- [SHORT PROBLEM]:
Update the material below by replacing "thumbnail" with "icon" and keeping everything else the same. Leave the pictures out of your answer.

--- START OF MATERIAL SUPPLIED ---

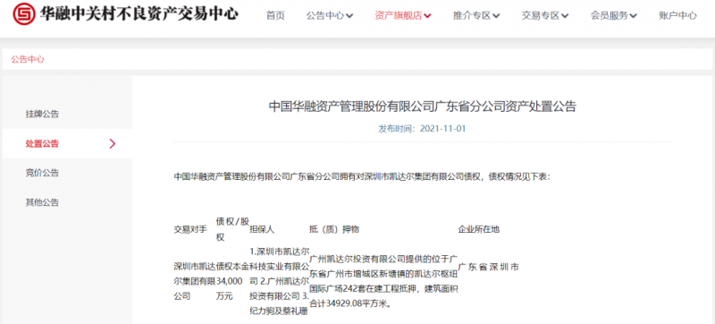Expand the 会员服务 dropdown chevron
Image resolution: width=715 pixels, height=324 pixels.
[x=634, y=16]
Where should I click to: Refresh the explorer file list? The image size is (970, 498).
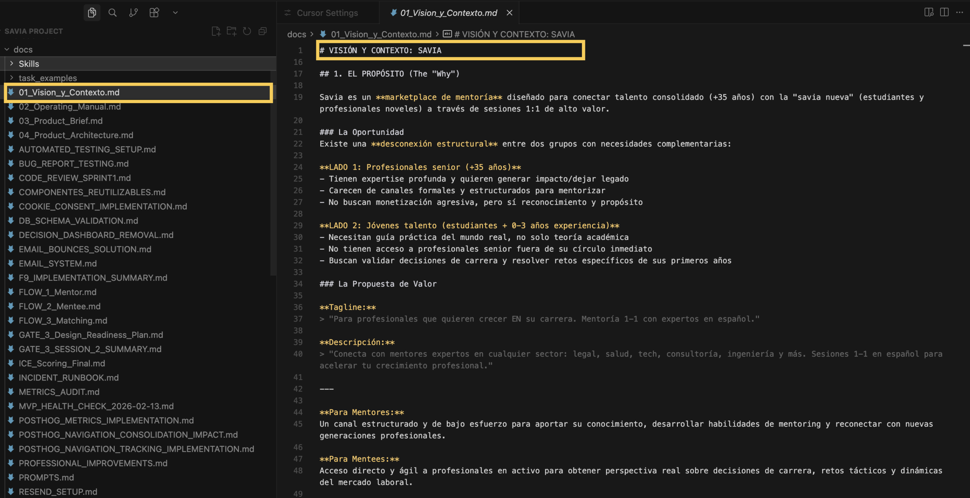point(247,31)
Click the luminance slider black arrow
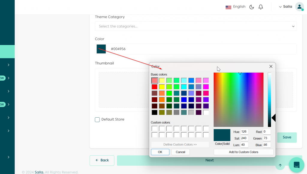 click(x=273, y=118)
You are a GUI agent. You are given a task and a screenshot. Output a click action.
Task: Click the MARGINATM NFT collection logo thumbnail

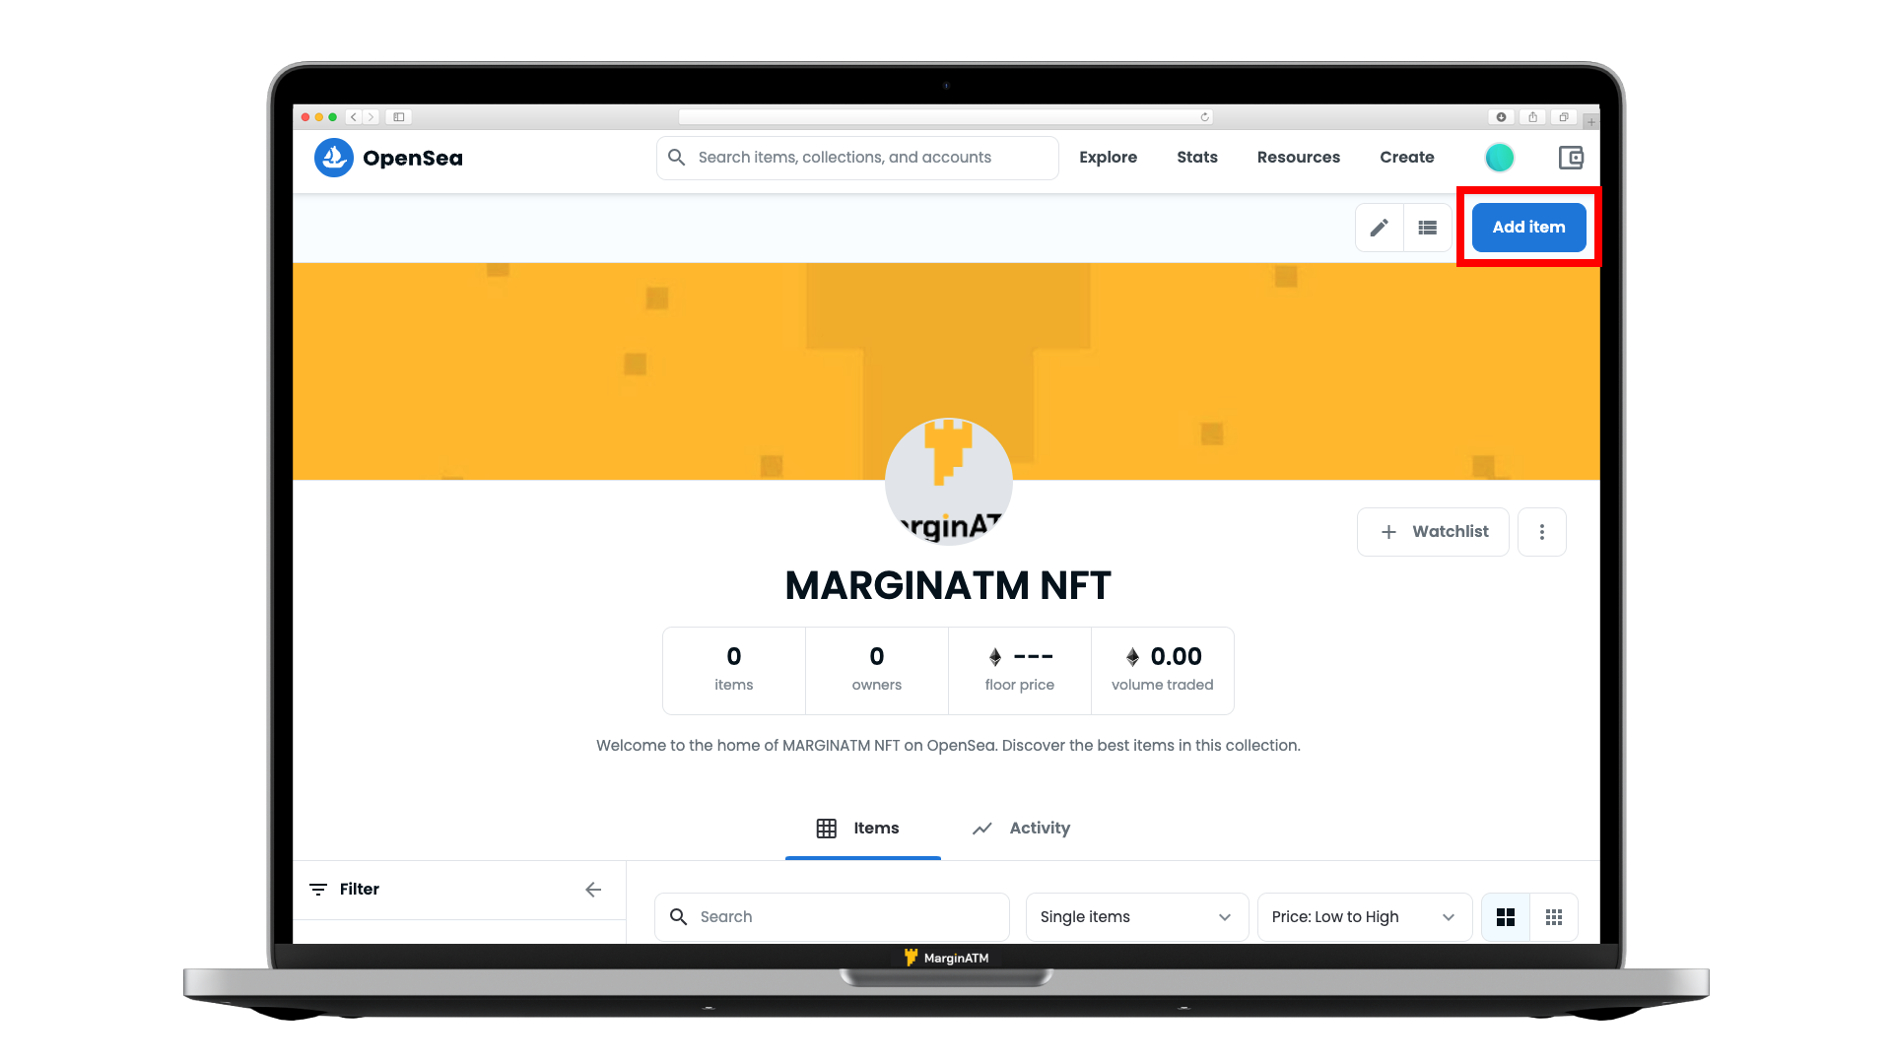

--- END OF MATERIAL SUPPLIED ---

- [WRITTEN RESPONSE]:
Expand the 会员服务 dropdown chevron
Image resolution: width=715 pixels, height=324 pixels.
[x=634, y=16]
Where should I click to: Refresh the explorer file list? The image size is (970, 498).
point(247,31)
Click the luminance slider black arrow
 click(x=273, y=118)
You are a GUI agent. You are given a task and a screenshot. Output a click action.
Task: Click the MARGINATM NFT collection logo icon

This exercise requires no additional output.